Kenia López Rabadán, presidenta de la Mesa Directiva en la Cámara de Diputados, confirmó que el proceso legislativo para discutir la Reforma Electoral enviada por la presidenta Claudia Sheinbaum Pardo requerirá de serenidad y apego irrestricto a la legalidad.
La legisladora enfatizó que, dada la magnitud de los cambios propuestos, la cámara debe utilizar todos sus instrumentos de escucha ciudadana antes de proceder a la votación. La iniciativa que busca modificar 11 artículos constitucionales fue remitida a comisiones para su análisis, deliberación y eventual dictaminación.
Consenso y plazos constitucionales
La viabilidad de esta Reforma Electoral depende de una mayoría calificada que hoy se encuentra bajo la lupa. López Rabadán recordó que, al tratarse de modificaciones a la Constitución, el dictamen requiere el respaldo de dos terceras partes del pleno, lo que equivale a 234 votos en la configuración actual.
“Hay tiempo para hacer algún tipo de modificaciones si se logran las dos terceras partes de la votación.

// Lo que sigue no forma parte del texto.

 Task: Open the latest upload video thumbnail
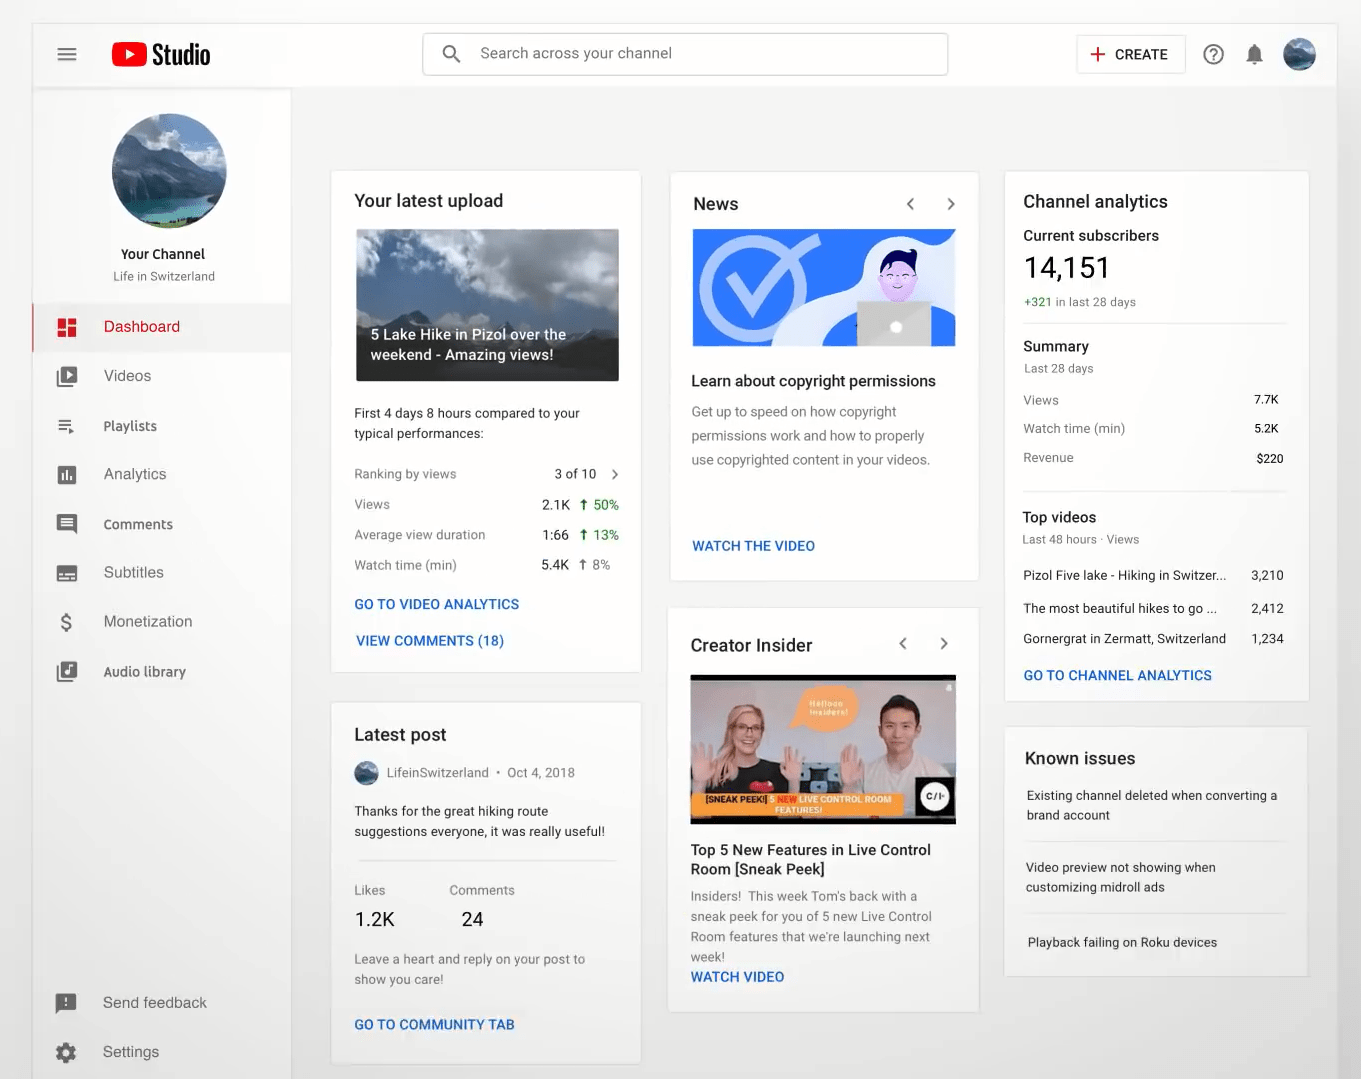click(487, 305)
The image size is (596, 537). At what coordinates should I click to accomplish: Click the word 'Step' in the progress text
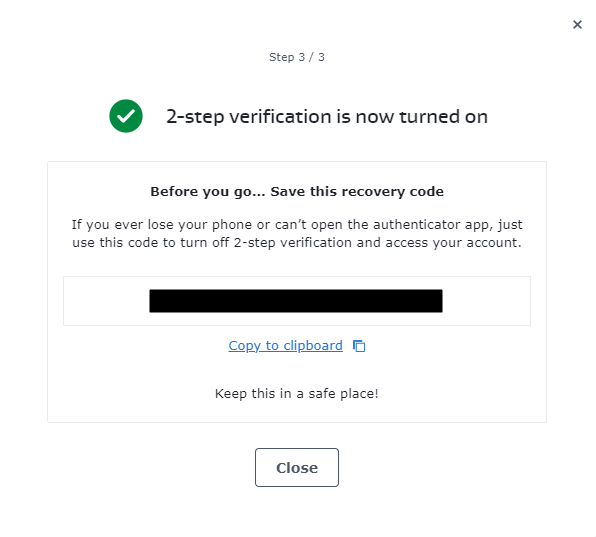[x=282, y=57]
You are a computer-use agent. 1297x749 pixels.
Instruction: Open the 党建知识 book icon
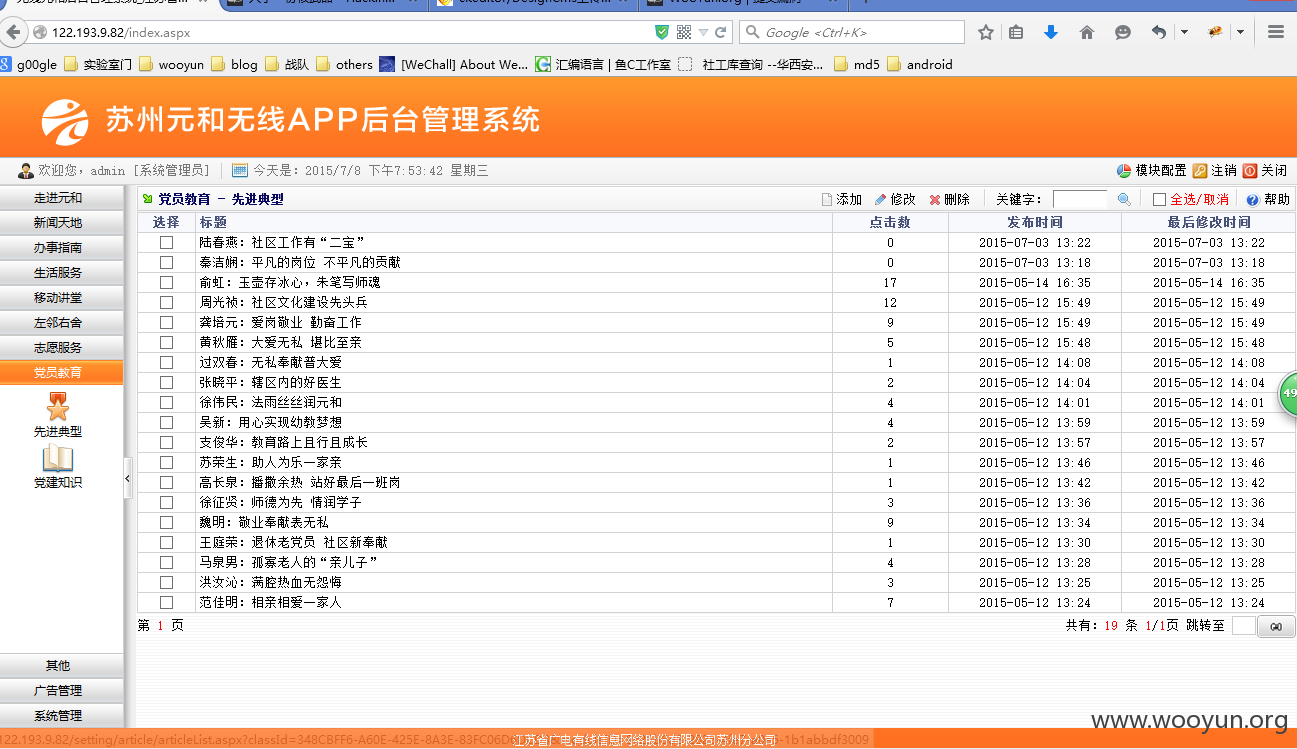[58, 459]
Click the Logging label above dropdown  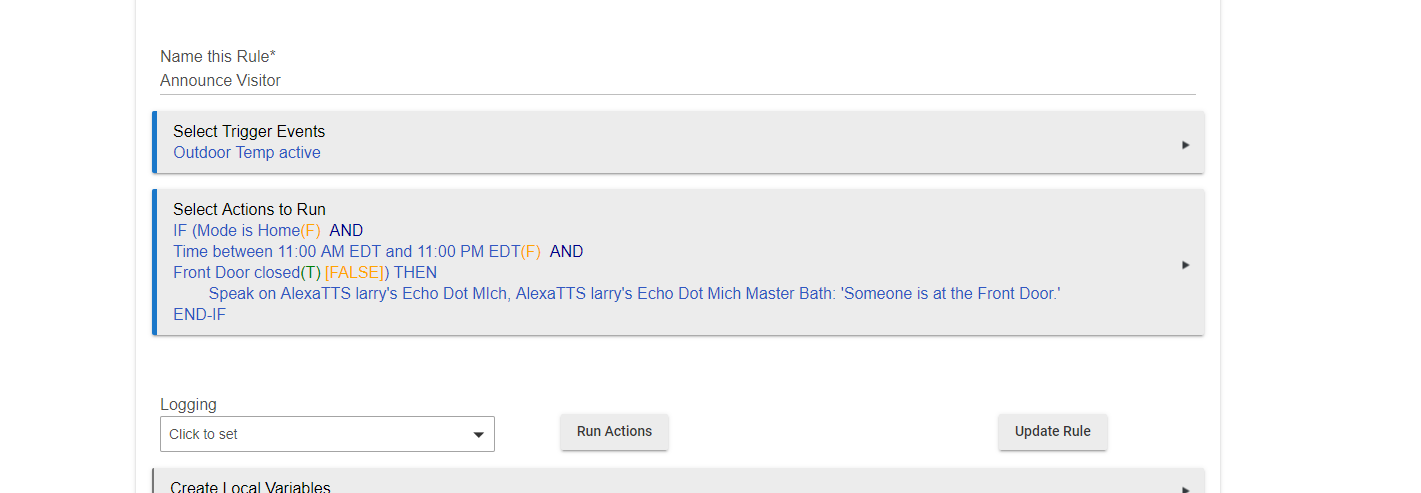188,405
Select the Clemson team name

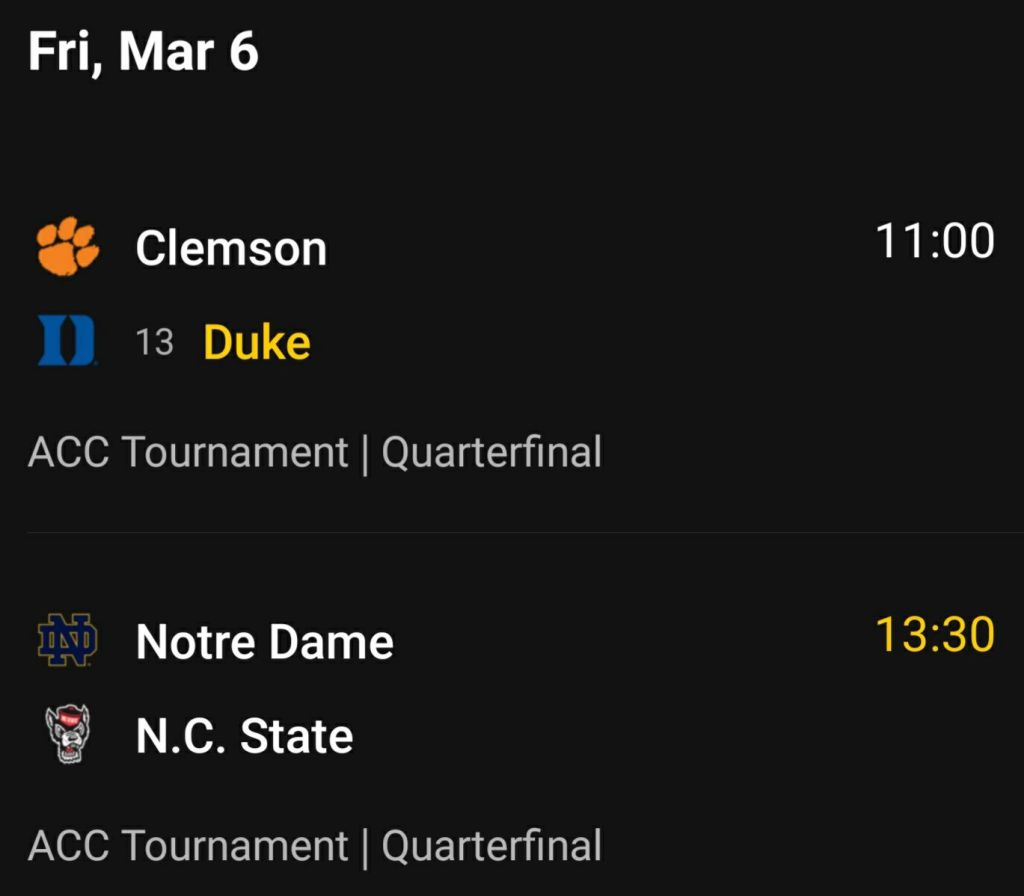231,248
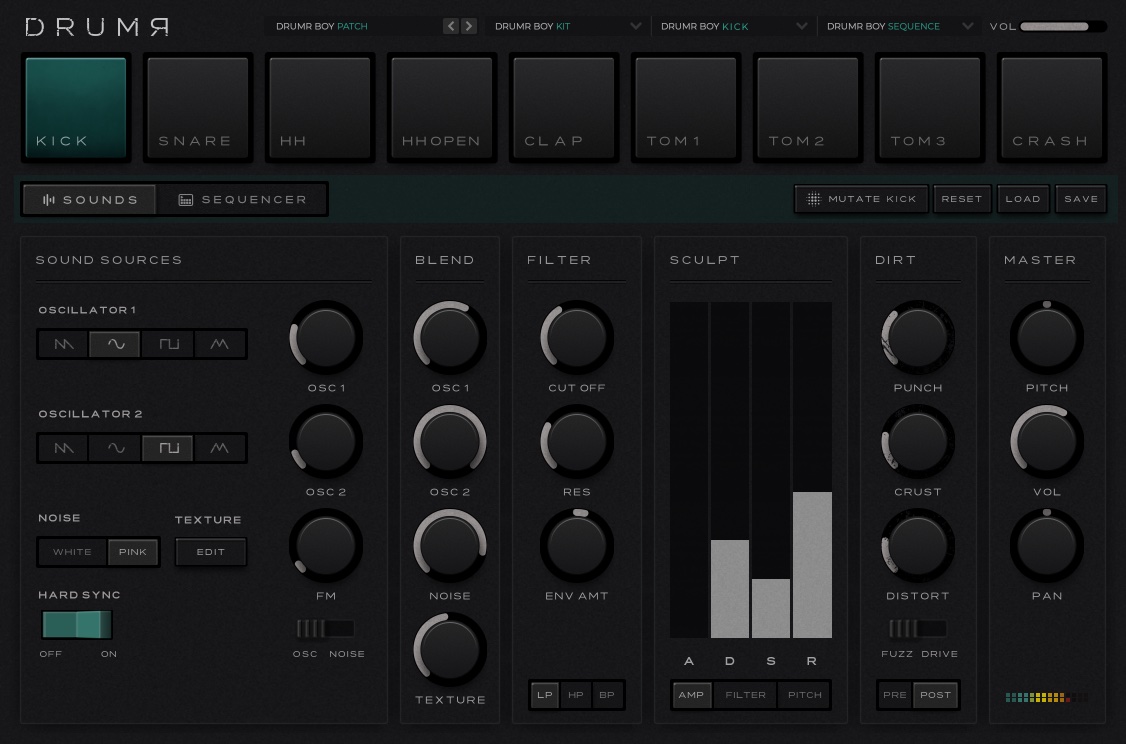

Dos terceras partes requiere 234 votos y evidentemente, bueno, pues habremos de ver, se han fijado algunas posiciones ya de los partidos políticos”.
El calendario legislativo impone una restricción: cualquier modificación al marco jurídico de las elecciones de 2027 debe entrar en vigor 90 días antes del inicio del proceso en septiembre.

Periodo corto de discusión
Pese a la complejidad del trámite por el constituyente permanente, voces dentro de las comisiones dictaminadoras sugieren una resolución acelerada. La presidenta de la cámara señaló que el proceso podría definirse en un periodo corto si se respetan los reglamentos vigentes.
“Podría incluso, ya lo ha comentado el presidente de la comisión de una de las dos comisiones de dictamen, podrá saberse la definición en un par de semanas. Y eso nos sigue dando, digamos, en términos legales, la oportunidad, ya sea en caso de que se apruebe o en caso de que se rechace, que no se apruebe las condiciones de estos 90 días antes del inicio del proceso electoral”, respondió a Alejandro Cacho.
López Rabadán subrayó que, aunque existe la posibilidad de un “Plan B” en caso de un rechazo constitucional, todas las opciones deben cumplir con los tiempos legales para ser aplicables en los próximos comicios.
La diputada presidenta garantizó que el tramo final del proceso en el pleno será transparente y permitirá que la ciudadanía identifique con claridad la postura de cada representante.

“Me parece que es indispensable respetar todo el proceso, porque es un tema que va a impactar a 13.4 millones de mexicanos. […] Estamos hablando de que sí, la verdad es que en términos, digamos, claro, si cometemos algún error democrático, permíteme llamarle así, bueno, pues va a afectar a esta generación y a muchos generaciones más”, sostuvo.